Obama aprendió que sólo las acciones positivas podrán cambiar la posición de los Estados Unidos en el mundo. La intervención en Libia fue una de esas acciones. Y ciertamente iniciada para que sea vista de esta forma. La visión política detrás de la decisión fue, al menos, tan irresistible como la cuestión moral. En un escenario donde el poderío militar de Occidente podía prevenir una masacre masiva; y donde –a diferencia de Irak– los vecinos árabes imploraban por la intervención de los Estados Unidos, la decisión de no actuar hubiese sido percibida en Medio Oriente como una afirmación tajante de la indiferencia norteamericana. ¿Este es realmente un cálculo alrededor del interés nacional tan complicado de hacer?

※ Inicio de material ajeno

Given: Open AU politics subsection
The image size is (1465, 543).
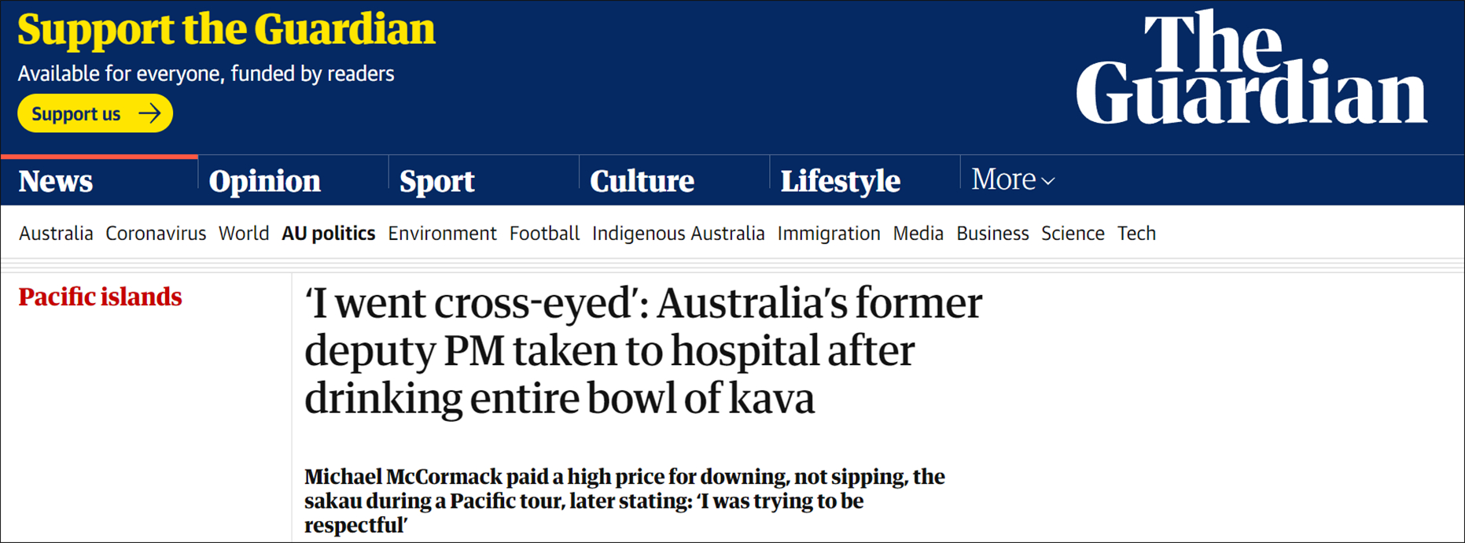Looking at the screenshot, I should pos(328,234).
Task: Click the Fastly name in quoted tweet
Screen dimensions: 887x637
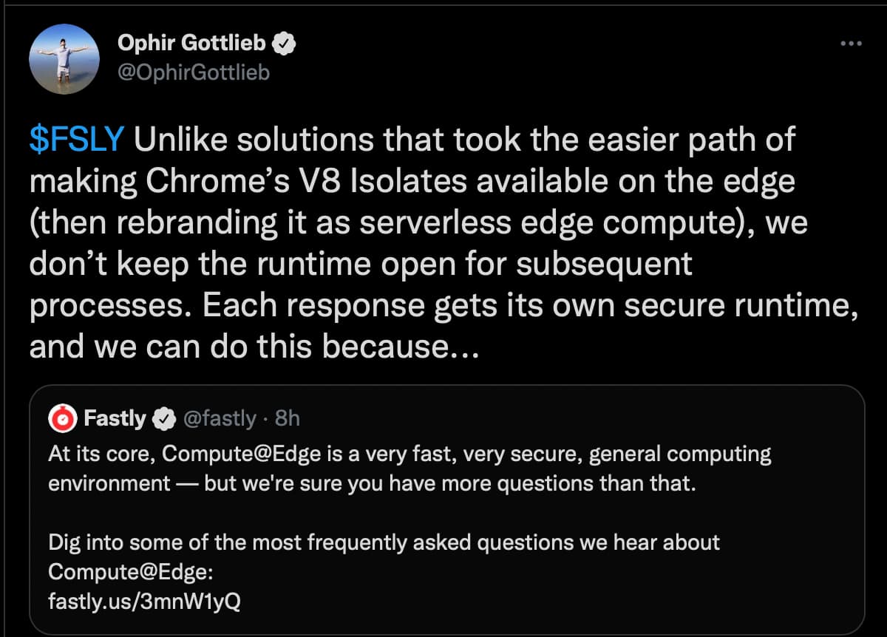Action: point(115,419)
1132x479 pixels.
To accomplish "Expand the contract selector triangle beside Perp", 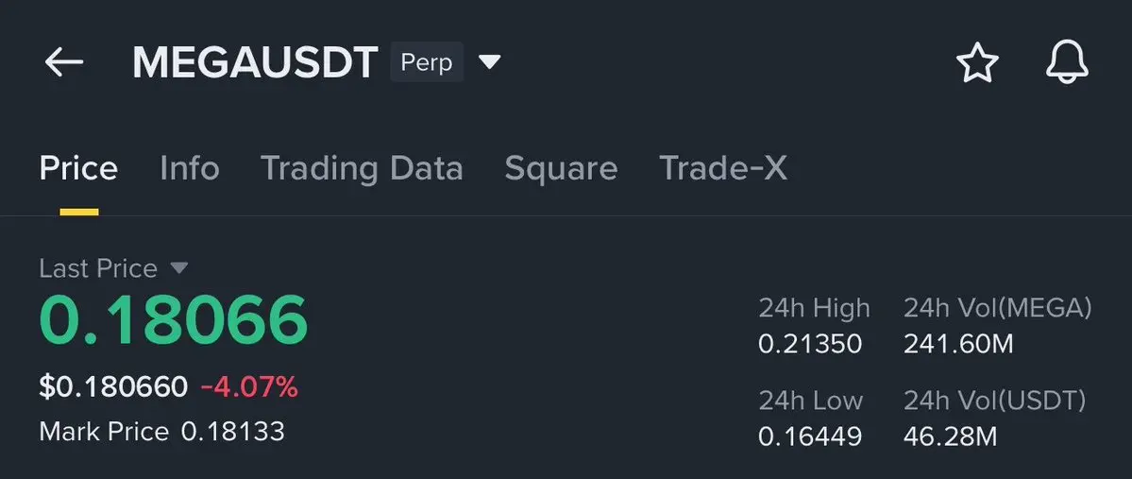I will (x=489, y=62).
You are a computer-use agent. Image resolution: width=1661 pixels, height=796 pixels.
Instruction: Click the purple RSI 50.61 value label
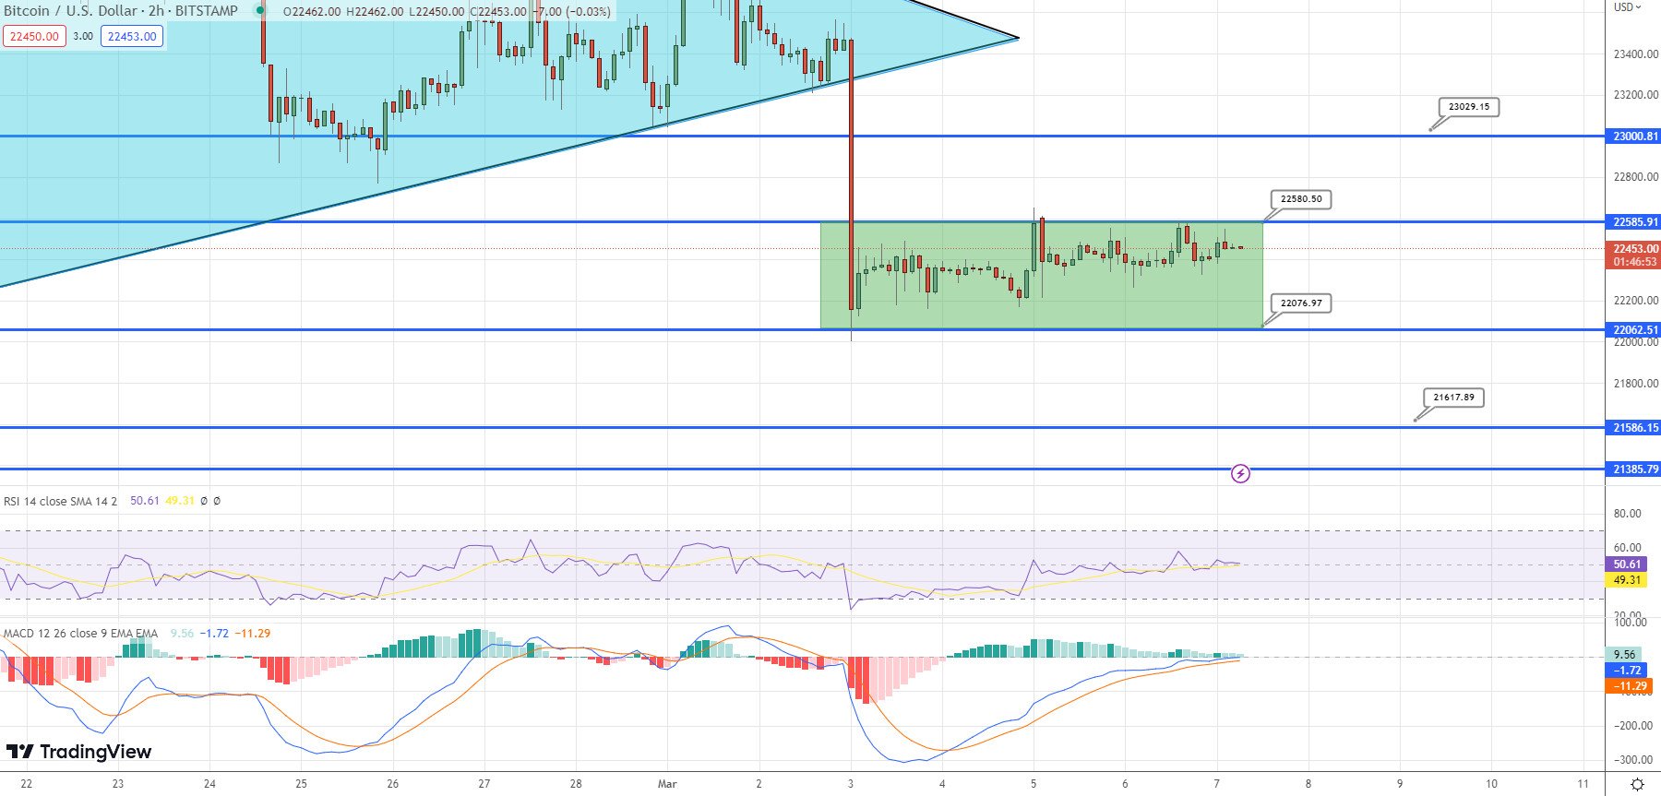pyautogui.click(x=1626, y=564)
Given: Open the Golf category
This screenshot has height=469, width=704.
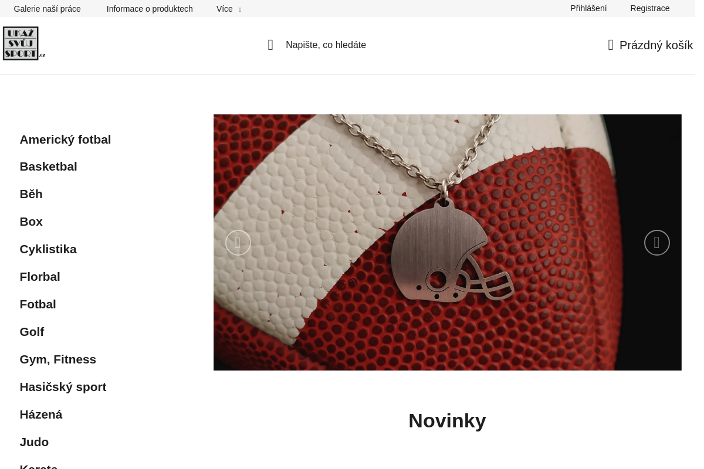Looking at the screenshot, I should pos(32,332).
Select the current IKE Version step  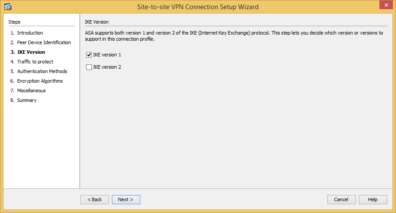28,52
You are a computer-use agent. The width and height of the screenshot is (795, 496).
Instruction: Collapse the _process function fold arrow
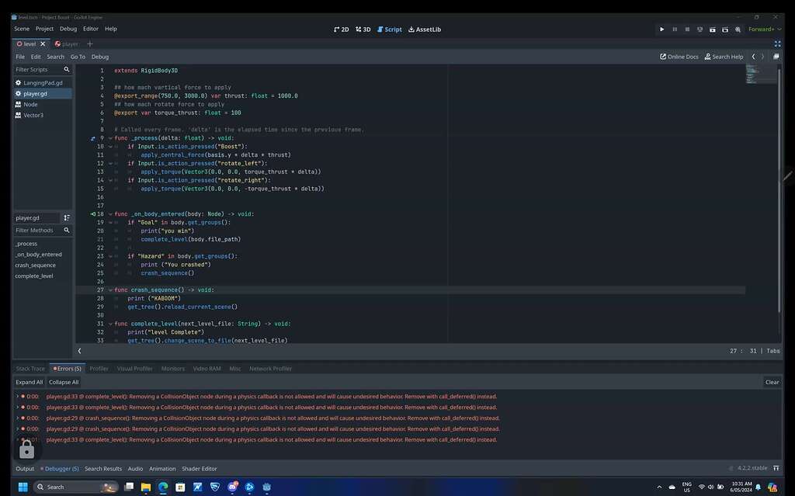tap(110, 138)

Muchos fueron quienes criticaron a Obama por tener inconsistencia moral: ¿Por qué Libia y no Costa de Marfil o la República Democrática del Congo? Algunos de esos críticos querrían ver mayor intervencionismo, sin embargo otros preferirían ver menos o ninguno. Estoy seguro, por ejemplo, que Koppel no pediría el bombardeo de Abidjan (la ciudad donde se desarrollan los combates más cruentos en Costa de Marfil). En un artículo para la revista Foreign Affairs, Michael Doyle afirmó recientemente que "la masacre de civiles no califica automáticamente" como una amenaza para la paz y la seguridad internacional y, por lo tanto, no debería generar acciones por parte del Consejo de Seguridad. ¿Podrían los Estados Unidos proteger mejor sus intereses adoptando semejante visión? ¿Manteniendo la pólvora seca hasta que se presente un hipotético genocidio de las dimensiones del de Rwanda? La respuesta es obvia y Obama la argumentó apuntando a que el hecho de que los Estados Unidos no siempre puedan actuar para impedir la violencia en masa "no puede ser un argumento para no actuar nunca". En su lugar, sostuvo, los Estados Unidos deberán "medir sus intereses en el marco de la necesidad de acción".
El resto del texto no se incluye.